“He was a very polarizing figure, notoriously cheap when it came to certain things and very cold with his children,” says writer Renee Rosen of the subject of her latest novel, the retailer Marshall Field. “He was the merchant prince, and he couldn’t stay away from it. He was a hard man to get my arms around.”
Rosen’s book, “What the Lady Wants: A Novel of Marshall Field and the Gilded Age” (New American Library) concerns Field and his relationship with his second wife, Delia Caton Spencer. In the book, which, like her last novel, “Dollface,” is set in Chicago, Spencer and Field meet on the day of the Great Chicago Fire in 1871, and eventually become lovers, although each is married to someone else. Rosen says that their relationship, which lasted about 30 years, was an open secret in the society of the time. They lived near one another, and there were persistent rumors that they had had a luxurious underground passageway built between their two houses, although the writer says there is no historical basis for that story. Delia’s father had been a retailer, too, and he had left both her and her sister substantial amounts of money.
“Both [of them] were locked in these loveless marriages,” says Rosen. “When it was just clear that it was not going to work, it somehow justified their infidelity.” They finally married in September 1905, only five months before Field died.

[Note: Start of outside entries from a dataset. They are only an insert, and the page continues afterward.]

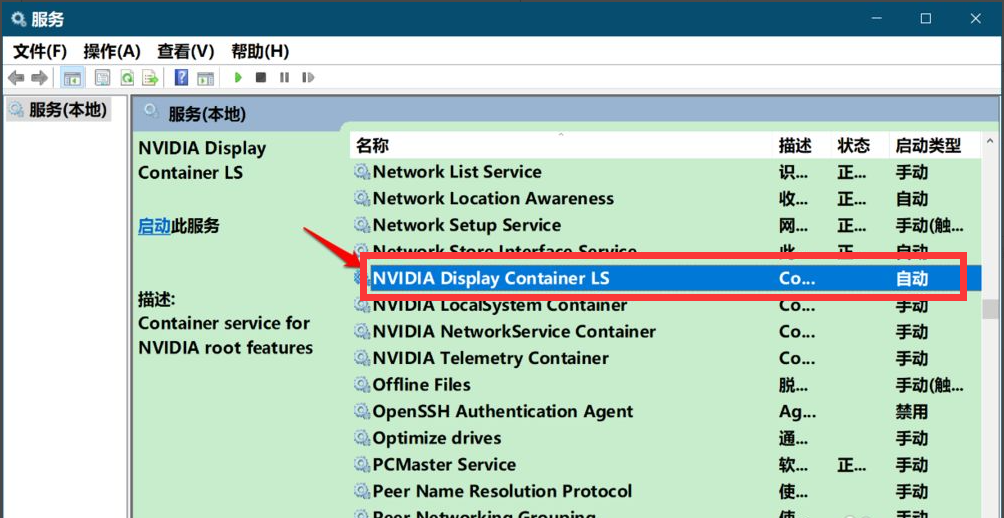This screenshot has height=518, width=1004.
Task: Click the blue Help question mark icon
Action: pos(181,78)
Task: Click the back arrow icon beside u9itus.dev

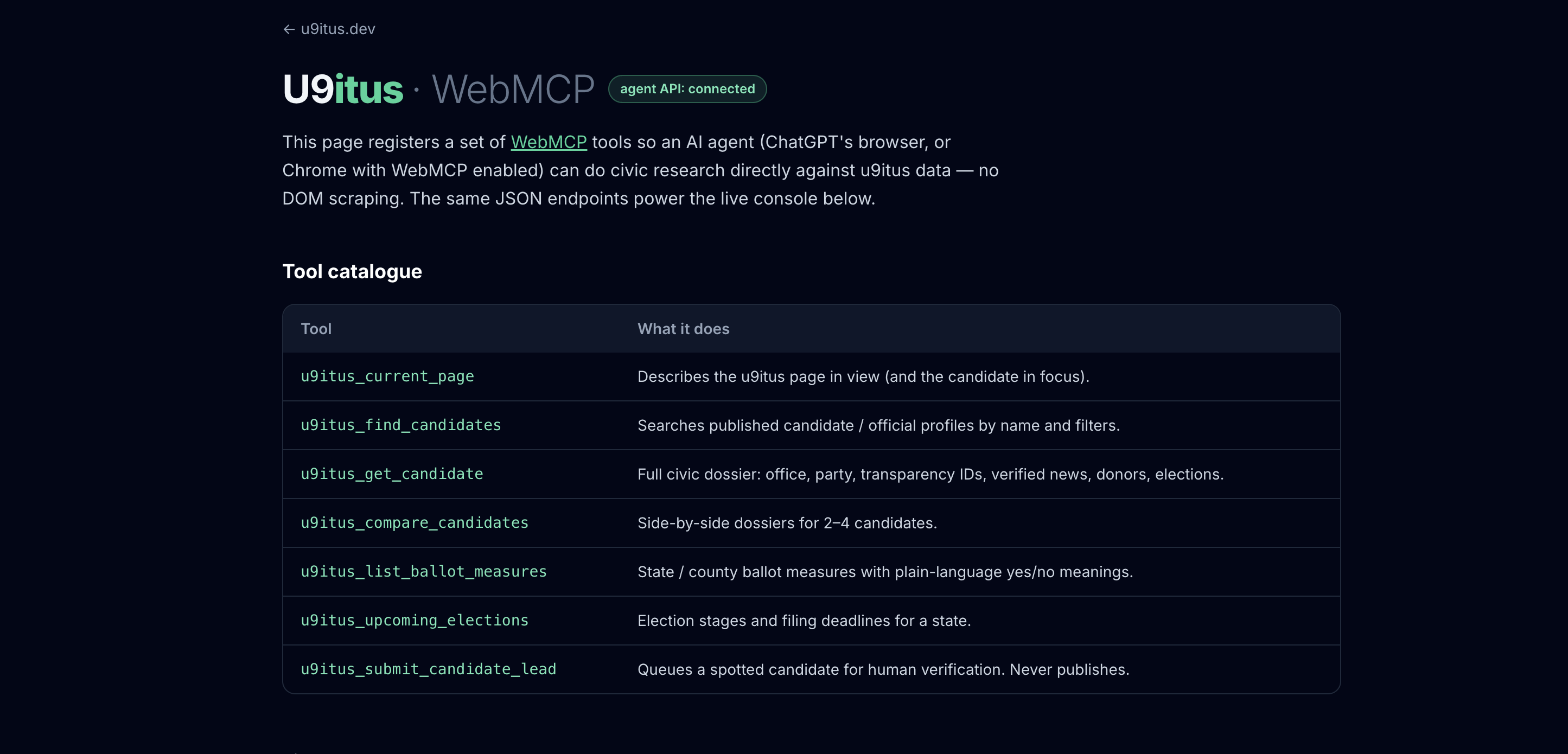Action: point(289,29)
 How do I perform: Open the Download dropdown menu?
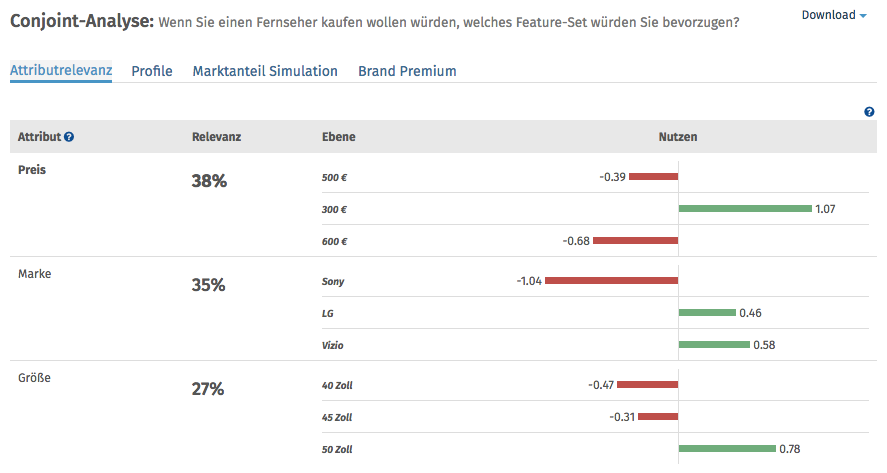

His first wife, Nannie, is depicted as manipulative, cruel and a laudanum addict. (Laudanum was a tincture of opium, and perfectly legal in the years before the Safe Food and Drug Act.)
“You had an entire population of women who were basically drug addicts,” Rosen says. “She was very, very sickly, and we know that she was self-medicating.”
One of the changes Rosen made in the facts of the story was to make Delia’s husband, Arthur Caton, gay and in love with his best friend, Paxton Lowry, a fictional character. There is no evidence of this in the historical record; however, it is clear that Delia, Arthur and Marshall were very good friends and often traveled together.
Field’s motto as a retailer was “Give the lady what she wants.” He was an innovator. After the 1871 fire destroyed much of Chicago, he was the first to set up shop again, selling his remaining undamaged stock from a whitewashed barn. Field had differences of opinion with his original partner, Levi Leiter, who believed that the wholesale business was where the money was, and Field eventually bought him out. Department stores were among the few places women could go on their own or with their women friends without raising eyebrows. Field’s store was the first to have restrooms and a restaurant. The latter was created in response to the actions of one of his saleswomen, who had taken to bringing in meat pies so that her customers could continue shopping rather than going out to a restaurant to eat lunch and began recruiting her fellow saleswomen to provide more meat pies. “Field was actually pretty furious until he was convinced that they would stay and shop longer,” Rosen says, adding that the first tea room at the store evolved into the Walnut Room restaurant, which is still there although the old Field store is now a Macy’s, which bought the company in 2005.
Field also added a concierge service, where customers could book theater tickets and mail packages. Rosen acknowledges, however, that it’s not entirely clear that these developments were Field’s own ideas; some or all of them may have been initiated by his deputy, another great retailer, Harry Gordon Selfridge, who worked for Field for 25 years and who later founded his own store, Selfridges, in London.
In the novel, Field and Delia Caton become both lovers and close friends, and she frequently gives him advice about his store; after all, as a woman born into the upper class, with plenty of disposable income, she was part of the demographic he was most interested in as a retailer.
“[The city] was a trading post, and Chicagoans really longed to be seen as just as sophisticated as New Yorkers,” the writer says. “They really felt it was their responsibility to lift up the city’s image; they set the style.”
Arthur Caton eventually booked himself into the Waldorf-Astoria in New York and shot himself. In the novel, Rosen attributes this partly to the sudden death of Lowry. Field went through many business reverses and had his premises destroyed by fire twice, but he took all of these events in stride. When the crooked businessman Charles Yerkes was bringing his railroad cars into the city, Field paid to arrange that the cars would go by his store twice, creating the famous Chicago Loop. What he couldn’t shrug off, however, was the death of his oldest son, Marshall Field Jr., who was shot at Chicago’s most notorious — and luxurious — brothel, the Everleigh Club.
At the end of the novel, Delia and her friend Bertha Palmer climbed the Swiss Alps by car — which they also did in real life. Bertha was also president of the Board of Lady Managers of the 1893 Chicago World’s Columbian Exposition, aka the world’s fair, and in the book, Delia works for her during the preparation for big event. Palmer, who had married 44-year-old millionaire Potter Palmer when she was 21, played a prominent role in Chicago society. “She was a force to be reckoned with,” Rosen says. “She was really considered Chicago royalty. She would wear jewelry from head to toe and crinolines that weighed about 20 pounds. She was forever going to Paris and she had a very close relationship with Worth, and he designed for her. She was really very influential in bringing French Impressionism to the United States. She was friends with Renoir and Degas.” Palmer commissioned two women artists, Mary Fairchild MacMonnies and Mary Cassatt, to paint murals for the exposition.